Home City Lifting the veil on Gray’s Inn’s fascinating history

Lifting the veil on Gray’s Inn’s fascinating history

by Vic Keegan

Gray’s Inn Hall where Shakespeare probably performed
The Inns of Court are London’s most astonishing survivors and also among the least known to most of its citizens. Visiting  them – whether Lincoln’s Inn, Gray’s Inn or the Middle and Inner Temples – is really like entering a time warp with the sounds of the City shut off and the buildings and gardens more or less as they were in medieval times.
Nowhere is this more graphically illustrated than in the print and map (below) where you can see the hall and gardens of Gray’s Inn as they are today with Gray’s Inn Road and the countryside beyond. In those days a curfew (from the French  “curfeu” or “cover” the fire) would have been sounded in the evenings. Actually it still is today although in keeping with the times it is now done electronically.
The property began life as the home or inn of Lord Grey de Wilton who also had a castle at Wilton, Ross-on-Wye – the ruins of which are still there – plus a house off today’s Victoria Street in Strutton Ground (visible on Norden’s map of 1693). Lawyers migrated from the City to Holborn after Henry III banned legal education in the City in  1234 and the Pope stopped the clergy from teaching common law, rather than canon law.

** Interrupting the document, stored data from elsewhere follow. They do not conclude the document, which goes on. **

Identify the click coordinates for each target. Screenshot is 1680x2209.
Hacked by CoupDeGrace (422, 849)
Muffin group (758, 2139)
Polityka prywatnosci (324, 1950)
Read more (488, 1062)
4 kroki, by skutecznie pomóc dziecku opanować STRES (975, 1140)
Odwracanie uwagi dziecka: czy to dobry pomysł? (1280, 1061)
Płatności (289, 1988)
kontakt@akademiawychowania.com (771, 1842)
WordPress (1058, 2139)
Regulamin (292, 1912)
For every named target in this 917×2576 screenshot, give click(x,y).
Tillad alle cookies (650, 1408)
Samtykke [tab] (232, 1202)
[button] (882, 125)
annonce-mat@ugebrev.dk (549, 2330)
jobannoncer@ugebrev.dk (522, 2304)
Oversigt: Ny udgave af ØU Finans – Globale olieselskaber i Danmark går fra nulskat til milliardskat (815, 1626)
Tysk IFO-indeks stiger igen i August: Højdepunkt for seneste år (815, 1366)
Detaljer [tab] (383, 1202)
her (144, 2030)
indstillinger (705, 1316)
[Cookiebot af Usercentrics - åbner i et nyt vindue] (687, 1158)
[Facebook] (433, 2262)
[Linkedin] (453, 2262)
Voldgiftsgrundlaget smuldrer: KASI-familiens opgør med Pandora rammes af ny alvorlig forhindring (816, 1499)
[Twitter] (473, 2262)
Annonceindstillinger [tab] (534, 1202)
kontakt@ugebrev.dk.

Gray’s Inn could almost drown in its own literary history. Its Elizabethan alumni included George Chapman, the playwright who translated Homer, and Thomas Middleton who co-wrote Macbeth and is now enjoying a renaissance in his own right. Shakespeare himself is thought to have been in the cast when the Comedy of Errors was put on in Gray’s Inn Hall  in 1594, an evening that  famously ended in drunken revelries. The chronicles of the Hall dismissed Shakespeare’s troupe as “a company of base and common players”.
In 1608, the great Francis Bacon, improved the gardens and walling probably giving him the inspiration for his celebrated essay starting: “God Almighty’first planted a garden; and, indeed, it is the purest of human pleasures”.  His statue keeps a watchful eye over South Square. And it remains today among the purest of pleasures to walk among the inns of court and the easiest way to uplift ones spirit.